Problem requirements:
The records that follow should be returned exactly, pictures excluded.

Provided records:
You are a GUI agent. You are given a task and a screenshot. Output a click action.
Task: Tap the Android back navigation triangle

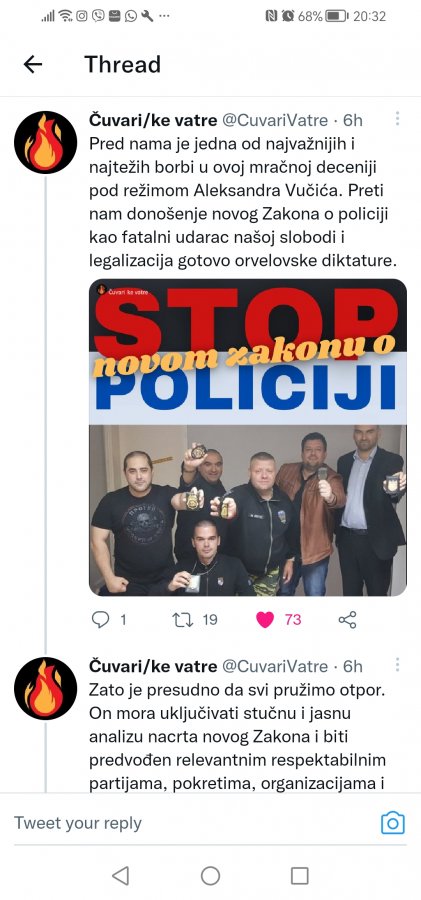(x=120, y=875)
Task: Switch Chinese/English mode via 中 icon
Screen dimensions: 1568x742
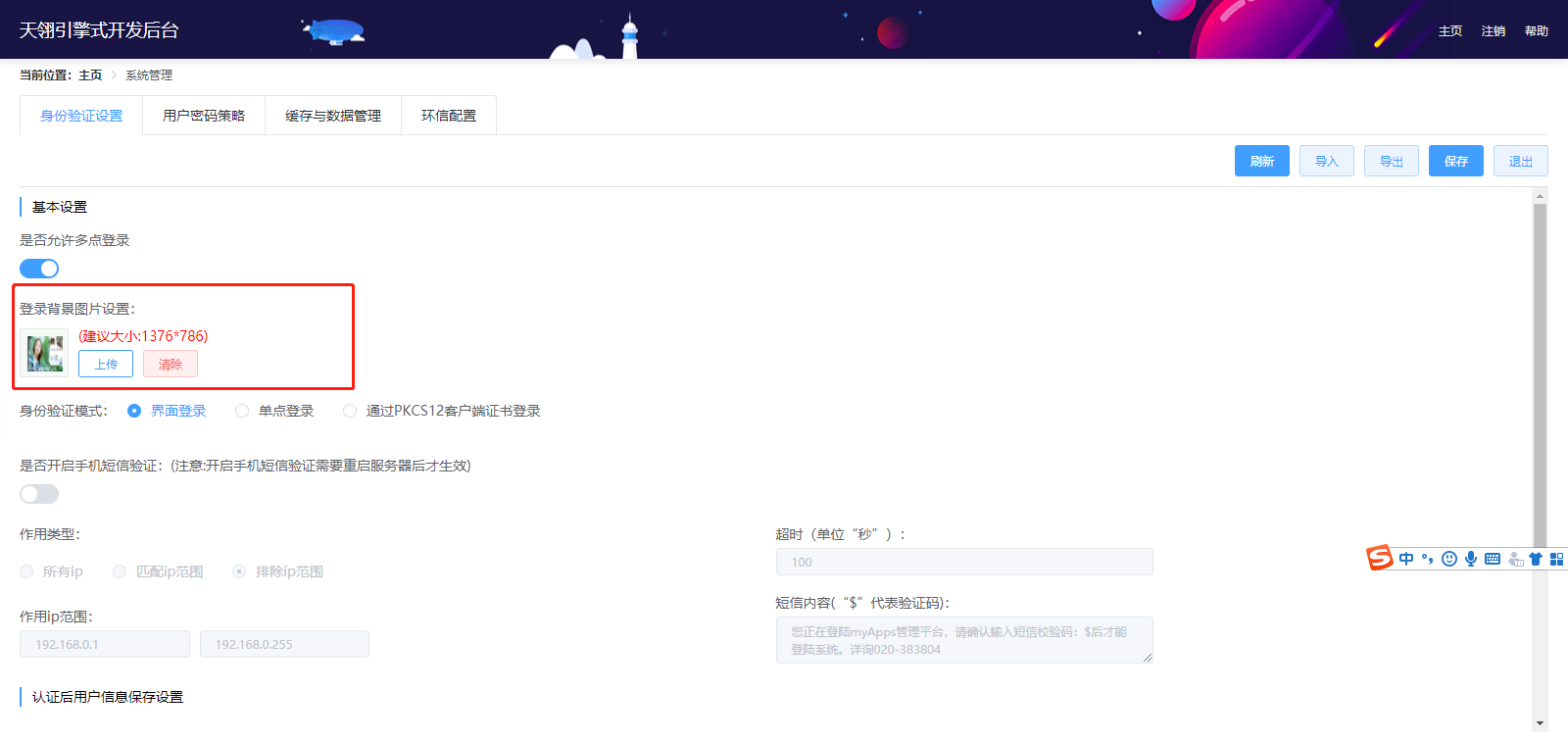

Exercise answer:
You are a GUI agent. You are given a task and a screenshot. Output a click action.
Task: Tap the Android back navigation triangle

(x=120, y=875)
Task: Switch Chinese/English mode via 中 icon
Screen dimensions: 1568x742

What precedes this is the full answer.